## ACTIVITY
When the line containing "Task: Open the Chrome three-dot menu" appears in the data below, begin copying there and stop only after the line containing "Task: Open the IQAir Earth thumbnail".

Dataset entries
- - - -

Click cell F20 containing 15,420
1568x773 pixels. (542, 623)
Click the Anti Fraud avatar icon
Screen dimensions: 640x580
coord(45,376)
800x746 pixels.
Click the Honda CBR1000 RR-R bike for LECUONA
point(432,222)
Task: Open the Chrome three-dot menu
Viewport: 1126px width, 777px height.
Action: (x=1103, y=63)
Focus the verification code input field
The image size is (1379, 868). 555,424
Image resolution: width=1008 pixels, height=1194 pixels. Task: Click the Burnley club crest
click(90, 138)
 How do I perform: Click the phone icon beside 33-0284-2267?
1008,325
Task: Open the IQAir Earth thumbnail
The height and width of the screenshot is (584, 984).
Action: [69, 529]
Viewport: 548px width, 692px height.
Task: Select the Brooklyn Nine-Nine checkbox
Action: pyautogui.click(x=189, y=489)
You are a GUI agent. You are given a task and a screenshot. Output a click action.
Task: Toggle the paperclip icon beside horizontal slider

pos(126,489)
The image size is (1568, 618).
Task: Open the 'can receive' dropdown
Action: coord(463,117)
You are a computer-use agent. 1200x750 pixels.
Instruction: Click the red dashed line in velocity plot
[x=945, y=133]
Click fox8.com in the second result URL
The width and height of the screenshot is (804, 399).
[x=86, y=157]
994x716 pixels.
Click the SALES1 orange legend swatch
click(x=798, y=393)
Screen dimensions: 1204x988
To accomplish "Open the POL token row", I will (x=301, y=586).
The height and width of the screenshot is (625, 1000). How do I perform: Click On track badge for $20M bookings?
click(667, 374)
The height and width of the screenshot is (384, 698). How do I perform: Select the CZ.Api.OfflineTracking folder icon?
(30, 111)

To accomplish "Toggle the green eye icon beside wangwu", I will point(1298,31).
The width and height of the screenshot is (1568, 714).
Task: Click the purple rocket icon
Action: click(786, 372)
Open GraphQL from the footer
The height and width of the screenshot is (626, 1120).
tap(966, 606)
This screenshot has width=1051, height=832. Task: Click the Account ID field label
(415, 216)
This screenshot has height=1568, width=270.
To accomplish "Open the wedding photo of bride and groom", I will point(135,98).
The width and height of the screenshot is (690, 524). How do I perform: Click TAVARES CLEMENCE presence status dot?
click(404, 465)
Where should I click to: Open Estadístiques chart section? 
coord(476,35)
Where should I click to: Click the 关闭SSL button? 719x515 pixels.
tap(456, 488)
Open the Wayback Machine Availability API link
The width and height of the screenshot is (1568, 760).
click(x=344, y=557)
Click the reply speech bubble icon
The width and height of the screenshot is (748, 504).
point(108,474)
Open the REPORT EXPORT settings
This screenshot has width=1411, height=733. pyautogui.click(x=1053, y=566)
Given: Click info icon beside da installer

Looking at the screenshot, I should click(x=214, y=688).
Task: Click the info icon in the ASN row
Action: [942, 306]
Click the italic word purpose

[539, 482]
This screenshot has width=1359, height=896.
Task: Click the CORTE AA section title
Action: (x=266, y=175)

- - - -

## OUTPUT FOR THIS TASK
Task: Open the Chrome three-dot menu
Viewport: 1126px width, 777px height.
Action: (x=1103, y=63)
Focus the verification code input field
The image size is (1379, 868). 555,424
Image resolution: width=1008 pixels, height=1194 pixels. Task: Click the Burnley club crest
click(90, 138)
 How do I perform: Click the phone icon beside 33-0284-2267?
1008,325
Task: Open the IQAir Earth thumbnail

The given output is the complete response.